STUTTGART, Germany — Marine Corps Col. George Bristol, a trained sniper and martial arts master who for the past year has overseen a U.S. special operations task force in Africa, had a message for his troops before heading off to retirement.
“An evil” has descended on Africa, Bristol said. “It is on us to stomp it out.”
For all the talk of the U.S. military’s pivot to the Pacific, it is Africa and the growing threat posed by Islamic militant groups there that now has the attention of the special operations community.
On Wednesday, Bristol relinquished command of Joint Special Operations Task Force-Trans Sahara, which is at the center of the military’s fight against extremist groups operating across the Sahel. Air Force Col. Kenneth G. Sipperly assumed command of the task force during a ceremony at Africa Command headquarters in Stuttgart.
“Africa is not the next ridgeline,” Bristol said in an interview before Wednesday’s ceremony. “It is where the enemy is going now. And we are going to do something about it.”
Rear Adm. Brian Losey, commander of Special Operations Command Africa, which oversees the Trans Sahara task force, credited Bristol with shepherding the understaffed task force through a tumultuous year, dealing with “a number of crises that didn’t quite hit the press,” suggesting not all were as high-profile as the situation in Mali that sparked a French intervention.
Over the past two years, AFRICOM has been steadily building up its forces to deal with emerging terror threats in the Horn of Africa, Libya, Algeria, Nigeria and Mali.
A Special Purpose Marine Air Ground Task Force, tailored for crisis response missions, is slated to join the command, and, last week, AFRICOM commander Gen.
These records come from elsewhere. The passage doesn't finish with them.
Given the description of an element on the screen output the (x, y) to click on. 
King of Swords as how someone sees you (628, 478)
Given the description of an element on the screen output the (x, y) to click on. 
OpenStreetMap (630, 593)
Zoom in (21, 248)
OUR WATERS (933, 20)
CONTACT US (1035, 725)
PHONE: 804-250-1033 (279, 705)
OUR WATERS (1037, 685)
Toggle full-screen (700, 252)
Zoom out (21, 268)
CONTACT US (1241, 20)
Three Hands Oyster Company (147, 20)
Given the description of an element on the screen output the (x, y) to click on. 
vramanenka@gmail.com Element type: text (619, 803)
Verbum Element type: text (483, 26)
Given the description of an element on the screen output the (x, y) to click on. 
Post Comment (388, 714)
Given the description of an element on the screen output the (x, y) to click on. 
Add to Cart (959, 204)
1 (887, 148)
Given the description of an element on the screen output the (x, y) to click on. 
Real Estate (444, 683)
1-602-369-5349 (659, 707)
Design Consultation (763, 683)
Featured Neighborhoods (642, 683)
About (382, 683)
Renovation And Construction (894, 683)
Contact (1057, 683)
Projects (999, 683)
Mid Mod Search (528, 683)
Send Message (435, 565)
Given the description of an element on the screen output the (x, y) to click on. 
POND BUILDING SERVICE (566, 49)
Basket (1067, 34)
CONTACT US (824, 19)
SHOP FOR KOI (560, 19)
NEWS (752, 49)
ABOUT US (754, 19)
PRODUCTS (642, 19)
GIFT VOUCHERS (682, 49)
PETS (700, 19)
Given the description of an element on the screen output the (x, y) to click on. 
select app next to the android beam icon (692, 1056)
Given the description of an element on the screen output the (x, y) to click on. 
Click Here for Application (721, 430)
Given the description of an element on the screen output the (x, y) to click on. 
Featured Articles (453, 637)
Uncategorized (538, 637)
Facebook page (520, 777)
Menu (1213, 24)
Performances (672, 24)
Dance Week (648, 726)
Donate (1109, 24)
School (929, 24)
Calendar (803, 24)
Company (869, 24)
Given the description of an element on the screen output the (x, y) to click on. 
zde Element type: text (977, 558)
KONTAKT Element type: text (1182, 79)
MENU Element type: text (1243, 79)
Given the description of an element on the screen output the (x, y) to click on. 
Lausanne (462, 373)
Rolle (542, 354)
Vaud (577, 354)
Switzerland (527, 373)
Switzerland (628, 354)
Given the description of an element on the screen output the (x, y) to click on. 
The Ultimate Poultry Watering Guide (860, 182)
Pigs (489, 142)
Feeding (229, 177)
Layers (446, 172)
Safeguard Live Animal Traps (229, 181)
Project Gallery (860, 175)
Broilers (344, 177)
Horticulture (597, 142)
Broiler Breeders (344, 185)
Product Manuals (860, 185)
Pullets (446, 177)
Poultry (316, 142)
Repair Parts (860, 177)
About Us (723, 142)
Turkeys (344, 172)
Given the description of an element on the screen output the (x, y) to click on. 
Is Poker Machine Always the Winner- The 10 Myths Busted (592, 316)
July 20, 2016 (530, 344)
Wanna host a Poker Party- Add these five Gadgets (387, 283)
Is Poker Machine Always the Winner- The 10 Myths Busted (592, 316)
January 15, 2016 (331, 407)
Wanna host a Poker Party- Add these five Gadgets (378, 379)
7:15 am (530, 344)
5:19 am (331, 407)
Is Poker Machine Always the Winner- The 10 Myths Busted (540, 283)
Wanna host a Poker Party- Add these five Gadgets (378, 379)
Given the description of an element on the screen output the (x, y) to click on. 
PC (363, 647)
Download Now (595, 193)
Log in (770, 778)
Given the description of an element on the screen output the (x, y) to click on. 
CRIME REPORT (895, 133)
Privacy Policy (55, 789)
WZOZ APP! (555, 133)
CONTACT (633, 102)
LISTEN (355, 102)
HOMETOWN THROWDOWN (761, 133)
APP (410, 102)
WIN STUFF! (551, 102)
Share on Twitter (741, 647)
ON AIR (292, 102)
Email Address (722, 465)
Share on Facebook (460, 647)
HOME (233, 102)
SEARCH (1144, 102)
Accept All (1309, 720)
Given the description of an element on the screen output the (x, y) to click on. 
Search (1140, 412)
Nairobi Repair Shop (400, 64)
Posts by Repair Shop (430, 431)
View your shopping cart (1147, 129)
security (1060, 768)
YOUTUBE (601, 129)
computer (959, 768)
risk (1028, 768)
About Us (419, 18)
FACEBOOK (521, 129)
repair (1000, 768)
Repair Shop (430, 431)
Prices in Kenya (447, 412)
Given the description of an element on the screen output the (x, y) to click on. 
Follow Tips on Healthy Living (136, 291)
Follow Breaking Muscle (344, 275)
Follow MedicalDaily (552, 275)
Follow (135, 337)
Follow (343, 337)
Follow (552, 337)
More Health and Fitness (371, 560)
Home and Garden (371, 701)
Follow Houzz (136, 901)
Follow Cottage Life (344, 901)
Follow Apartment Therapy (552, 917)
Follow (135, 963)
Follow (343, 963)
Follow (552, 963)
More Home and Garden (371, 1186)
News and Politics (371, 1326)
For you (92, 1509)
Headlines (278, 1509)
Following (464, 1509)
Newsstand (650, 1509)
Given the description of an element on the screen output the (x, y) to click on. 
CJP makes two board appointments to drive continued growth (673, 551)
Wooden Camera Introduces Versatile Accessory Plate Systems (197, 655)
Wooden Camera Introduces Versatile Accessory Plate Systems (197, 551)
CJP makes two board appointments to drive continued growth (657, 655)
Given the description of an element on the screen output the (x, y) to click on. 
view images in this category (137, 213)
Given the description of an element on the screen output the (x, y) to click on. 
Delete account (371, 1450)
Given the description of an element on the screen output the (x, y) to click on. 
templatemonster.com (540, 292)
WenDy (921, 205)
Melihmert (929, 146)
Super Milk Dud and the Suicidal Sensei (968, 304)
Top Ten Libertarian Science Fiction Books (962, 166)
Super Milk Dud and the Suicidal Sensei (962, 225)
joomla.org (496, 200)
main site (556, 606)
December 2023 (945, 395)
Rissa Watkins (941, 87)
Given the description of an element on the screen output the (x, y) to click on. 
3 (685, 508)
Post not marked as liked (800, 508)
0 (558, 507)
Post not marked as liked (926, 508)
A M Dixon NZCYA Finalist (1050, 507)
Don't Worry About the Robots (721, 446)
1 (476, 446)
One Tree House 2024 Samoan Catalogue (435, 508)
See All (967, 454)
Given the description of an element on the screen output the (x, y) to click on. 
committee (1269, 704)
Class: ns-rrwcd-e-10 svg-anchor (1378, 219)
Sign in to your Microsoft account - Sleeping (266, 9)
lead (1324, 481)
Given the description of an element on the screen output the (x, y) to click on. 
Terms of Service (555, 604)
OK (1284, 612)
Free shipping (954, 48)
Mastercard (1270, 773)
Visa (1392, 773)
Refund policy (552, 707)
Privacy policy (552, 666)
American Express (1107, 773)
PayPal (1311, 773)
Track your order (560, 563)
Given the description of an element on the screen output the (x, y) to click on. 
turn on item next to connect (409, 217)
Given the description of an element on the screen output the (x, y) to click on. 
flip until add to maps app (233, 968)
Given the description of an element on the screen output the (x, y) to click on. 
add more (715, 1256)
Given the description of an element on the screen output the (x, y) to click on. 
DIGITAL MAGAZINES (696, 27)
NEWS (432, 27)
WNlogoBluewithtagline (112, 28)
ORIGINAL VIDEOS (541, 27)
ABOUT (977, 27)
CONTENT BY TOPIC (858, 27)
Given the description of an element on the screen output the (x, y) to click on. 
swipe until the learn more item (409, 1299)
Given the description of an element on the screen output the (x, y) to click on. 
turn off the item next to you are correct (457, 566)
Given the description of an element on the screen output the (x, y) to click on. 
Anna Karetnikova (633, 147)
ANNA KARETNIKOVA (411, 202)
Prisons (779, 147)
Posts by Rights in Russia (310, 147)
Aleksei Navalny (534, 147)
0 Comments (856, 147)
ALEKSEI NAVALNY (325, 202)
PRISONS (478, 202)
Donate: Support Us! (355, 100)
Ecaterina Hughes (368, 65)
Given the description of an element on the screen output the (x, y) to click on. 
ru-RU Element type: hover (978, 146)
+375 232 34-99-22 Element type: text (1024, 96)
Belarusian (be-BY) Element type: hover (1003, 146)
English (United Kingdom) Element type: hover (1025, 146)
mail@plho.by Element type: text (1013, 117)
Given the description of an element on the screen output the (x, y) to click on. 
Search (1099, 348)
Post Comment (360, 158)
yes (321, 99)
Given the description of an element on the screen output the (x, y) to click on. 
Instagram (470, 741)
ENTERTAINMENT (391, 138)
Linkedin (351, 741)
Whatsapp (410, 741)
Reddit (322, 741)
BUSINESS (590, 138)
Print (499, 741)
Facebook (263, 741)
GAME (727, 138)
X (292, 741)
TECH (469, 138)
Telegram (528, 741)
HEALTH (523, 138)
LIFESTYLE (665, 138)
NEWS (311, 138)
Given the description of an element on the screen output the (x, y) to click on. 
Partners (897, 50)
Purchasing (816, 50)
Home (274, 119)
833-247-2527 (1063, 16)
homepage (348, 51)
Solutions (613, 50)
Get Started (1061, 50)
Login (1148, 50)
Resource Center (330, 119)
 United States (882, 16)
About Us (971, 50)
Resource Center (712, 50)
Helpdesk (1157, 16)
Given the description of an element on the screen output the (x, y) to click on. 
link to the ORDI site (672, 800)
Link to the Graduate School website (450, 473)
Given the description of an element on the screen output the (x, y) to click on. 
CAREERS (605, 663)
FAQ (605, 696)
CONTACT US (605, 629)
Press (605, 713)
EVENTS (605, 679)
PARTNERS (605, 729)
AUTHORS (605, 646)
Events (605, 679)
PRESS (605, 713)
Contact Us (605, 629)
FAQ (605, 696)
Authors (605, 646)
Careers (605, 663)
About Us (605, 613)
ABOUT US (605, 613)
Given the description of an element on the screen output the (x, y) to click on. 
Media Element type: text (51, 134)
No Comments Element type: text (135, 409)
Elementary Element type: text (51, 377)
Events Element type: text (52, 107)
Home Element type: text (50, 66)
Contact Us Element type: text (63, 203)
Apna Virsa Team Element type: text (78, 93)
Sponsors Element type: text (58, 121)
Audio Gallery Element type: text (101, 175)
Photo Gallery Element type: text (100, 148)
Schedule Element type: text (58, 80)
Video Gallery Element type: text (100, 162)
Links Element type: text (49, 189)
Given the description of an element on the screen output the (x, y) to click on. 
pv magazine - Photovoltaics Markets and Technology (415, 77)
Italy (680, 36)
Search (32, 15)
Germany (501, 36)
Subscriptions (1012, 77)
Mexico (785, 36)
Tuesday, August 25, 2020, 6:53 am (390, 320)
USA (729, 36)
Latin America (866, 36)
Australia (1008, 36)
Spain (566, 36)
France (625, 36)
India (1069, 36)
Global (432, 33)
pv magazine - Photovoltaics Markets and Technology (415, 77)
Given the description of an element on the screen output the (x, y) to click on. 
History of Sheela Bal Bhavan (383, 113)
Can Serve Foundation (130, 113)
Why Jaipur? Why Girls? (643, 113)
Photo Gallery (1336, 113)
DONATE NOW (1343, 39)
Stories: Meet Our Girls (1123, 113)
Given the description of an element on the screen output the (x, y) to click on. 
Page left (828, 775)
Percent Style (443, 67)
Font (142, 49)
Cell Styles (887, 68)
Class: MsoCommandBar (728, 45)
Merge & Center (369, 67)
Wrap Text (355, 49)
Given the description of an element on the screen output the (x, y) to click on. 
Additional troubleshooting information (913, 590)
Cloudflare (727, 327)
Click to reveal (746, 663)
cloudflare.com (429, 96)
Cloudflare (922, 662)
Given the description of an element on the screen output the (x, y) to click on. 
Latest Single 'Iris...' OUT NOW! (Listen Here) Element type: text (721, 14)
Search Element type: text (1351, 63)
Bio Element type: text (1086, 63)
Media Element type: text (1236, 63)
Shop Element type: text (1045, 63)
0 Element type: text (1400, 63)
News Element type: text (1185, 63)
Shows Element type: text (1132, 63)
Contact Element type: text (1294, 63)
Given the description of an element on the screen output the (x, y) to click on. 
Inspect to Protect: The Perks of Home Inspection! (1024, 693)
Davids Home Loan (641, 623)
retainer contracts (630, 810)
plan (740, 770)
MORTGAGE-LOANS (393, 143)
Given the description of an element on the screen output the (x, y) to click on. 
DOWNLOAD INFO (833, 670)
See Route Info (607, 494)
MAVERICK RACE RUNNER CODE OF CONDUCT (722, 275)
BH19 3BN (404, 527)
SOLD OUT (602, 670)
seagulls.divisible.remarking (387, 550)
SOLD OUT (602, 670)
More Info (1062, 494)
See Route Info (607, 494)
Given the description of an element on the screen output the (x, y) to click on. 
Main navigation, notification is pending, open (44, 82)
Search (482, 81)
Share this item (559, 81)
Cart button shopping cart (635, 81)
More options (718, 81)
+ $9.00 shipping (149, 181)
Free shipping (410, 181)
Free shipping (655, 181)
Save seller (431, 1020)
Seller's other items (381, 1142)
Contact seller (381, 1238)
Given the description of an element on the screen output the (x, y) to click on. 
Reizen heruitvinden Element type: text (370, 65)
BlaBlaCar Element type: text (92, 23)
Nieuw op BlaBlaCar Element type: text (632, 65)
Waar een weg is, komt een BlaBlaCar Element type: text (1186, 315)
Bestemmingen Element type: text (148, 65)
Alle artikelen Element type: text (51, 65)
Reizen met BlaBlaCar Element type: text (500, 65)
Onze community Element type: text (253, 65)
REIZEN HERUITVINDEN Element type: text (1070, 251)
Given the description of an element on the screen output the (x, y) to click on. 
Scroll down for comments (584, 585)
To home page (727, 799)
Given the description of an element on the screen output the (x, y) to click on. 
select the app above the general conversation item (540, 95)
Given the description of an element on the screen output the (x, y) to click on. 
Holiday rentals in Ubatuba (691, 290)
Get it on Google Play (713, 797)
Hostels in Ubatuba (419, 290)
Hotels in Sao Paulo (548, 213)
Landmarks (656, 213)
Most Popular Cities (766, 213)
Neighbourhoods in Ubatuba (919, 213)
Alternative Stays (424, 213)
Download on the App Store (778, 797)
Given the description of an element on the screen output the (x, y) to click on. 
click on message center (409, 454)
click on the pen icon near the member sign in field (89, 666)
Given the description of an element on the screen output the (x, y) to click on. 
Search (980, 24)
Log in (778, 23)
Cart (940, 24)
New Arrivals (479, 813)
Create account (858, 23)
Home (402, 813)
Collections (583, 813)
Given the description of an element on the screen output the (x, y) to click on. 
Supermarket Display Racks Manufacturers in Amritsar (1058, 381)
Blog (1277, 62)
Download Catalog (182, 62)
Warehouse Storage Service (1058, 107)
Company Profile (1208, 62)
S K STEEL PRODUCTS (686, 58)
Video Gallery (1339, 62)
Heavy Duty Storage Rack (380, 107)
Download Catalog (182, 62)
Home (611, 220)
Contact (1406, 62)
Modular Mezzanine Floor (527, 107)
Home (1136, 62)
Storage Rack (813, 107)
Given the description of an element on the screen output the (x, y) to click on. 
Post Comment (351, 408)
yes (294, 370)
Carter Ham said there also are plans to strategically position other operators at separate locations on the continent.
AFRICOM’s task force in the Sahara has two jobs, Bristol said: countering violent extremist groups and building the capabilities of regional militaries to provide for their own security.
“I think special operations is always a good answer,” Bristol said in the interview. “SOF provides a small footprint and a big bang for the buck. With a small number of people you can get a look at where a country is headed.”
At the ceremony, Sipperly said he would press forward with the task force’s efforts to build up the fighting capabilities of African militaries.
“We will not fail the customer,” Sipperly said.
Bristol, who was in Mauritania just a few days ago as AFRICOM wrapped up its annual Flintlock exercise with some 1,000 troops from 18 nations, said such training efforts are key to countering extremist groups.
African forces “will be on their way to Mali and other places,” Bristol said.
Bristol spent 18 of his 38 years in the Marines overseas, including more than 60 months in combat, with tours in Afghanistan, Iraq, Bosnia and Somalia. Perhaps best known within the Marine Corps for creating its martial arts training program, Bristol has spent much of his time working alongside special operators.
“It’s just starting and it is hard work,” Bristol said of the fight against extremists in Africa. “This time they think they can rest in ungoverned spaces. We can’t let them.”